A phase II study presented at the 2000 ICAAC meeting revealed that seven of the 16 evaluable patients with amphotericin B-refractory invasive aspergillosis were alive on day 30 after treatment with 4 mg/kg/day liposomal nystatin. The efficacy of liposomal nystatin was further demonstrated in a case report published in 2001 in Supportive Care in Cancer. Patients were successfully treated with liposomal nystatin after amphotericin B-failure (disease progression or drug-related toxicity). Liposomal nystatin cured four of the five patients, and all five had previously elevated serum creatinine levels return to normal.

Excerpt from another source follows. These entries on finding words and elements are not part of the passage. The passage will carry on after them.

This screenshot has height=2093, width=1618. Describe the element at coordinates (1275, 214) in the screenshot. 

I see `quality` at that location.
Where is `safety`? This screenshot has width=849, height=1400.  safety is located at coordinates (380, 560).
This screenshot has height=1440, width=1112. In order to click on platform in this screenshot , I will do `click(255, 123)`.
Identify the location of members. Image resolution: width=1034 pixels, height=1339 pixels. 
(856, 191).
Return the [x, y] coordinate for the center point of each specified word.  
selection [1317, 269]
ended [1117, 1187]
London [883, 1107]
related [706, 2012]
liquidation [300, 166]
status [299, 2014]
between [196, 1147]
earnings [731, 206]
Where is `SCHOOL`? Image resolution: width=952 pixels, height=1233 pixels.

For years, the treatment of invasive aspergillosis was a relatively toxic antifungal agent, conventional amphotericin Bsometimes referred to as "amphoterrible." Today clinicians are able to use the less toxic liposomal formulations of amphotericin B, but the future holds even more promise of newer antifungal agents. With innovative agents such as second-generation triazoles and echinocandins, clinicians will have a lot more treatments available against invasive fungal infections.